Dose-Response Impact of a Soluble Prebiotic Fiber, NUTRIOSE®, on Satiety and Weight Management
The Science Behind

Dose-Response Impact of a Soluble Prebiotic Fiber, NUTRIOSE®, on Satiety and Weight Management

Authors

Authors

  • C. Lefranc Millot - Roquette Frères, Lestrem, France
  • L. Guérin-Deremaux - Roquette Frères, Lestrem, France
  • M. Berard - Roquette, Lestrem, France
  • M. Pochat - Roquette, Lestrem, France
  • D. Wils - Roquette, Lestrem, France
  • Pr GAO XinWang - Xinhua Hospital Affi liated to Shanghai Jiao Tong University School of Medicine, Shanghai, PR China. 

Introduction

The role of the diet in the prevention of obesity is widely acknowledged.

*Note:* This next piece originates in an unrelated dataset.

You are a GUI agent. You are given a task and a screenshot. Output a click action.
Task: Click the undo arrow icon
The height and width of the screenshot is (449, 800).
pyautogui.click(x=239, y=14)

Dietary carbohydrates may impact body fatness and affect the likelihood of passive overconsumption and long-term weight change(1). In this context, fibre supplements seem to favour adherence to a low energy diet and hence weight loss. Some fibres may potentially play a role in hunger feeling, caloric intake, satiety and therefore food intake management. NUTRIOSE® has demonstrated strong effects on hunger feeling and weight management at a daily oral intake of 34g/day in a first clinical study. The aim of this second clinical trial was to investigate whether oral dietary supplementation with this resistant dextrin at different dosages was associated with a positive impact on satiety-related and some anthropometric parameters.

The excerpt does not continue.